[Opening Given entries section]

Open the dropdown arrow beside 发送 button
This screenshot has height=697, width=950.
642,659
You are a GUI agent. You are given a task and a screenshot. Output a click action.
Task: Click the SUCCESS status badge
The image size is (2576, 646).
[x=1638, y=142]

[Closing Given entries section]

### [Required action]
Return the lines from the line containing "You are a GUI" to the end of the entries above, exactly as they appear and with no other output.

### [Response area]
You are a GUI agent. You are given a task and a screenshot. Output a click action.
Task: Click the SUCCESS status badge
The image size is (2576, 646).
[x=1638, y=142]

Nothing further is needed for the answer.